Seguros de saúde continuam a crescer em Portugal
O ano passado ficou marcado pelo crescimento do mercado de seguros de saúde. Este ano, a tendência deverá manter-se, à medida que os consumidores procuram alternativas viáveis ao SNS. Do ponto de vista das companhias seguradoras, o desafio passa ainda por continuar a alargar o mix de produtos.
Texto de Daniel Almeida
Fotos de Pedro Simões
Quase um quarto dos portugueses já tem seguro de saúde. Os dados mais recentes da Associação Portuguesa de Seguradores (APS) revelam que, em Março do ano passado, cerca de 2,4 milhões de pessoas já beneficiavam deste produto, quando no final de 2014 o número de segurados estava abaixo da fasquia dos dois milhões.
Os números demonstram a evolução e consolidação do mercado de seguros de saúde em Portugal nos últimos anos. E em 2019, será que esta tendência se irá manter? «O seguro de saúde vai continuar a subir este ano. É inevitável, não só por força dos particulares, como também das empresas. O nível de consumo está elevado, não há muito por onde poupar, e uma área que as pessoas têm para investir é na sua protecção. Os planos de saúde, indepentemente da mossa que fizeram nos seguros de saúde, alertaram para esta necessidade», vaticinam os participantes no mais recente pequeno-almoço debate do sector de Seguros organizado pela Marketeer, no Hotel Dom Pedro Lisboa.

============

__Tarefas__:
1. Resuma em duas frases o texto sobre seguros de saúde em Portugal.
2. Segundo o texto sobre seguros de saúde, quantas pessoas beneficiavam deste produto em Março do ano passado?

__Dados fornecidos__:
============

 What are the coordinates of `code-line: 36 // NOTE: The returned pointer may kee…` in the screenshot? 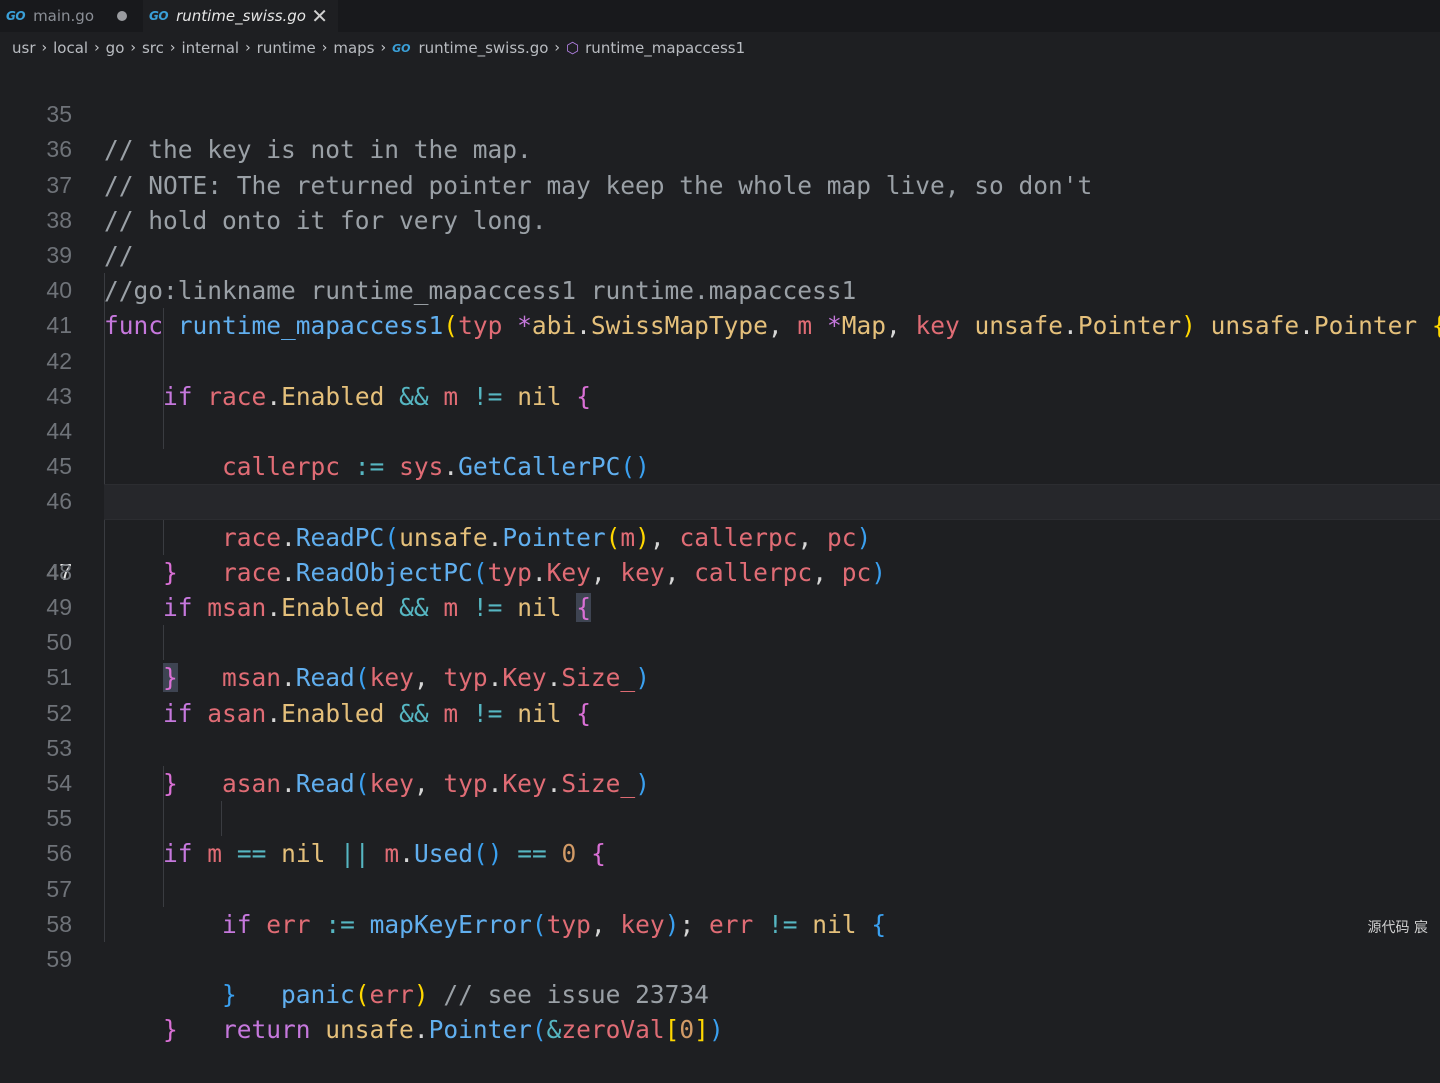 It's located at (720, 114).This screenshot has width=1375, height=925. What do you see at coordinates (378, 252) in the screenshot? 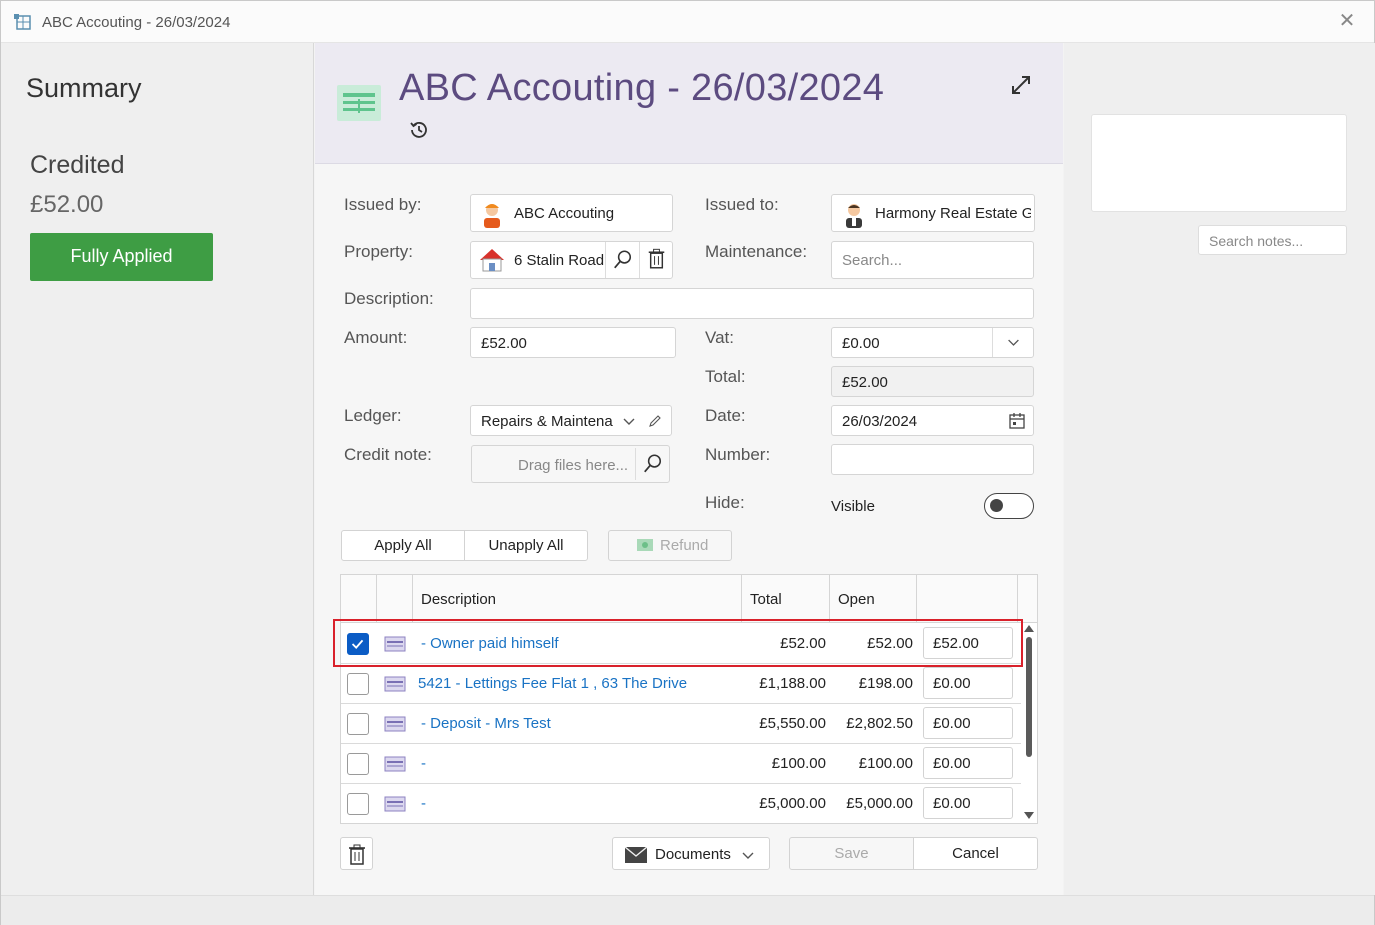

============

__Respostas por ordem__:
1. Segundo dados da Associação Portuguesa de Seguradores, cerca de 2,4 milhões de pessoas tinham seguro de saúde em Portugal em Março do ano passado, quando no final de 2014 o número de segurados estava abaixo dos dois milhões. Os participantes num pequeno-almoço debate organizado pela Marketeer prevêem que o seguro de saúde continue a subir este ano, por força dos particulares e das empresas.

2. Cerca de 2,4 milhões de pessoas.